Apapun yang menjadi pilihan terakhir Pemerintah, sudah seharusnya dipertimbangkan secara baik-baik. Sebab, apapun kebijakannya yang didahulukan adalah kewajiban dalam menjamin kesehatan masyarakat.
Terlebih lagi masih banyaknya masyarakat yang minim mendapatkan sosialisasi terkait konsep lockdown ini. Sehingga yang harus dilakukan Pemerintah jika kebijakan lockdown diambil adalah memastikan mekanisme hal tersebut tersampaikan kepada masyarakat.

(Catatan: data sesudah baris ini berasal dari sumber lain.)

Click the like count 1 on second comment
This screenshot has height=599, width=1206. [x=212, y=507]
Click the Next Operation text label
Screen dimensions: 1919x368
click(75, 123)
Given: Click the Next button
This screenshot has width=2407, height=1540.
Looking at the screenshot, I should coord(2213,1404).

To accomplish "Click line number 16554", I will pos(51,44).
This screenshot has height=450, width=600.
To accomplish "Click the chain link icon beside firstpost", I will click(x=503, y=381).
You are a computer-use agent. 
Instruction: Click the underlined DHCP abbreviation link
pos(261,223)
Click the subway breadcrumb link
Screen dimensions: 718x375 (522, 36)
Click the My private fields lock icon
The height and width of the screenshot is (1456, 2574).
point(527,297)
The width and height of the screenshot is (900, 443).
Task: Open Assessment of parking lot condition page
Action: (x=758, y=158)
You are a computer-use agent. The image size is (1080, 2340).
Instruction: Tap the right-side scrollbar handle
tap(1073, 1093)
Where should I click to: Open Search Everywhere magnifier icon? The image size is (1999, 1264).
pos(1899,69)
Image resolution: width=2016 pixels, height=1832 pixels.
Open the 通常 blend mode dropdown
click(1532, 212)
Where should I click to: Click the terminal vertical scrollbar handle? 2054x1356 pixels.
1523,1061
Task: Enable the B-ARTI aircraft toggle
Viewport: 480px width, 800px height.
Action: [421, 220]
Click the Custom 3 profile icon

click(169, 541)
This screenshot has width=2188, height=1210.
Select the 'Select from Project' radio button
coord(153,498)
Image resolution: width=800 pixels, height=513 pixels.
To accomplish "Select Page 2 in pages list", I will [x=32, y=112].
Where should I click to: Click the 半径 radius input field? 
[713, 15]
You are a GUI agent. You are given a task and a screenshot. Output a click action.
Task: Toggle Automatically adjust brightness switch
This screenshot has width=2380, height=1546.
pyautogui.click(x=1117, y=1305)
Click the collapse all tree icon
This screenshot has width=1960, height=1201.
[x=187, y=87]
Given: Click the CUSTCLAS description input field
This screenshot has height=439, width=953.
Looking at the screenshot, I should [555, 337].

Karena, berhasilnya kebijakan tersebut ditentukan oleh pemahaman dan kesadaran masyarakat.
Menjadi sia-sia pengambilan keputusan lockdown tersebut yang dapat berdampak pada perekonomian bangsa, jika masyarakatnya tidak memahami konsep dan tata cara pelaksanaannya.
Serta yang terpenting adalah dibutuhkan ketegasan pihak yang berwajib dalam menindaki para oknum masyarakat yang tidak taat aturan. Sebagaimana dalam adagium hukum, “lex dura sed tamen scripta” (betapa pun kejamnya suatu hukum, namun seperti itulah bunyinya), maka pihak terkait dalam hal ini alat perlengkapan negara (Polisi dan lainnya) wajib menegakkan hukum yang mencerminkan nilai kepastian, keadilan, kemanfaatan dan ketegasan.
Sedangkan masyarakat wajib taat pada hukum dan tidak menjadikan alasan ketidaktahuan hukum untuk melanggarnya, sebagaimana asas hukum “ignorantia juris non excusat” (ketidaktahuan hukum tidak dapat dijadikan alasan pemaaf).